The characterization ('midpoint') tables which are applied in the eco-costs 2025 system, are recommended by the ILCD:
- IPPC 2021, 100 years, for greenhouse gases (EF version)
- USETOX 2 (EF version), for human toxicity (cancer and non-cancer), and ecotoxicity
- EF tables for acidification, eutrophication, and photochemical oxidant formation
- EF tables plus UNEP/SETAC 2016, for fine dust PM2.5.

In addition to above mentioned eco-costs for emissions, there is an extra set of eco-costs to characterize the 'midpoints' of resource depletion and protection of Nature:
- eco-costs of metal scarcity (including rare earth)
- eco-costs of uranium and transport fuels
- eco-costs of water scarcity (based on the Baseline Water Stress indicator - BWS - of countries )
- eco-costs of loss of biodiversity (of vascular plants and mammals), based on land-use change
- eco-costs of the plastic soup

The abovementioned marginal prevention costs at midpoint level can be combined to 'endpoints' in three groups, plus global warming as a separate group:
| eco-costs of human health | = the sum of cancer and non-cancer, summer smog, fine dust |
| eco-costs of protecting Nature (biodiversity) | = the sum of acidification, eutrophication, ecotoxicity, plastic soup, biodiversity |
| eco-costs of resource scarcity | = the sum of metals scarcity, water, uranium and transport fuels, land-fill |
| eco-costs of global warming | = the sum of CO_{2} and other greenhouse gases (the GWP 100 table) |
| total eco-costs | = the sum of human health, ecosystems, resource scarcity and global warming |

Since the endpoints have the same monetary unit (e.g. euro, dollar), they are added up to the total eco-costs without applying a 'subjective' weighting system. This is an advantage of the eco-costs system (see also ISO 14044 section 4.4.3.4 and 4.4.5). So called 'double counting' (ISO 14044 section 4.4.2.2.3) is avoided.
The eco-costs system is in compliance with ISO 14008 (“Monetary valuation of environmental impacts and related environmental aspects”), and uses the ‘averting costs method’, also called ‘(marginal) prevention costs method’ (see section 6.3).
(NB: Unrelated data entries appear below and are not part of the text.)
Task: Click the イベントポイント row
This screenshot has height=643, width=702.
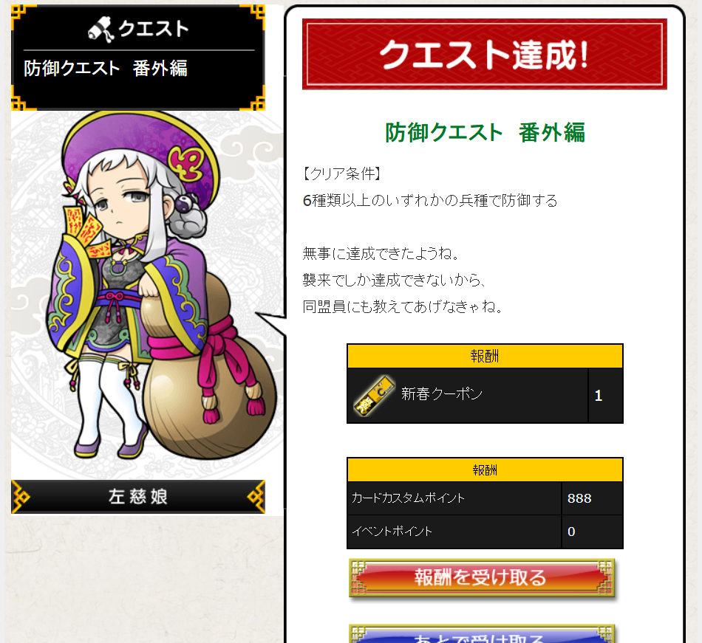Action: tap(485, 532)
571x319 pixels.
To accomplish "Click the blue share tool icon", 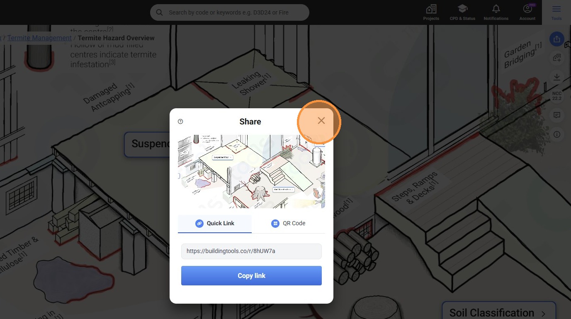I will [557, 39].
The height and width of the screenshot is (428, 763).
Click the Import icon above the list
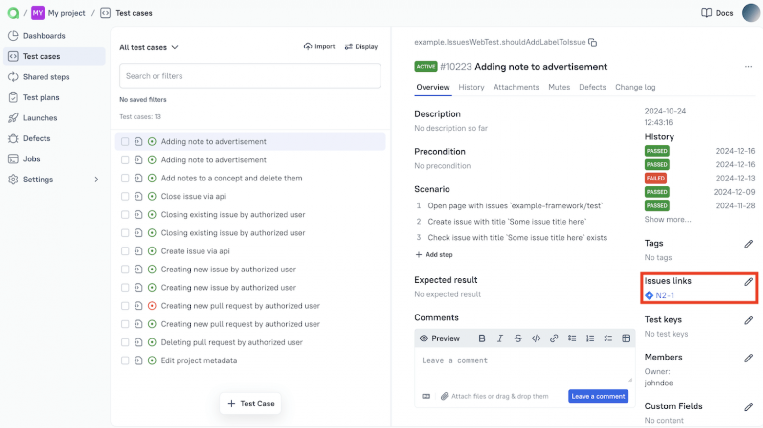click(x=308, y=46)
The eco-costs of global warming (also called eco-costs of carbon footprint) can be used as an indicator for the carbon footprint. The eco-costs of resource scarcity can be regarded as an indicator for 'circularity' in the theory of the circular economy. However, it is advised to include human toxicity and eco-toxicity, and include the eco-costs of global warming in the calculations on the circular economy as well. The eco-costs of global warming are required to reveal the difference between fossil-based products and bio-based products, since biogenic CO_{2} is not counted in LCA (biogenic CO_{2} is part of the natural recycle loop in the biosphere).
Therefore, total eco-costs can be regarded as a robust indicator for cradle-to-cradle calculations in LCA for products and services in the theory of the circular economy.
Since the economic viability of a business model is also an important aspect of the circular economy, the added value of a product-service system should be part of the analysis. This requires the two dimensional approach of Eco-efficient Value Creation as described at the Wikipedia page on the model of the ecocosts/value ratio, EVR.

The Delft University of Technology has developed a single indicator for S-LCA as well, the so-called s-eco-costs, to incorporate the sometimes appalling working conditions in production chains (e.g. production of garments, mining of metals). Aspects are the low minimum wages in developing countries (the "fair wage deficit"), the aspects of "child labour" and extreme poverty", the aspect of "excessive working hours", and the aspect of "OSH (Occupational Safety and Health)". The s-eco-costs system has been published in the Journal of Cleaner Production.

==Prevention costs versus damage costs==
Prevention measures will decrease the costs of the damage, related to environmental pollution. The damage costs are in most cases higher compared to the prevention costs. So the total effect of prevention measures on society is that it results in a better environment at less total costs.

==Discussion==
There are many 'single indicators' for LCA. Basically, they fall into three categories:
- single issue
- damage based
- prevention based

The best known 'single issue' indicator is the carbon footprint: the total emissions of kg CO_{2}, or kg CO_{2} equivalent (taking methane and some other greenhouse gasses into account as well). The advantage of a single-issue indicator is, that its calculation is simple and transparent, without any complex assumptions. It is easy as well to communicate to the public. The disadvantage is that is ignores the problems caused by other pollutants and it is not suitable for cradle-to-cradle calculations (because materials depletion is not taken into account).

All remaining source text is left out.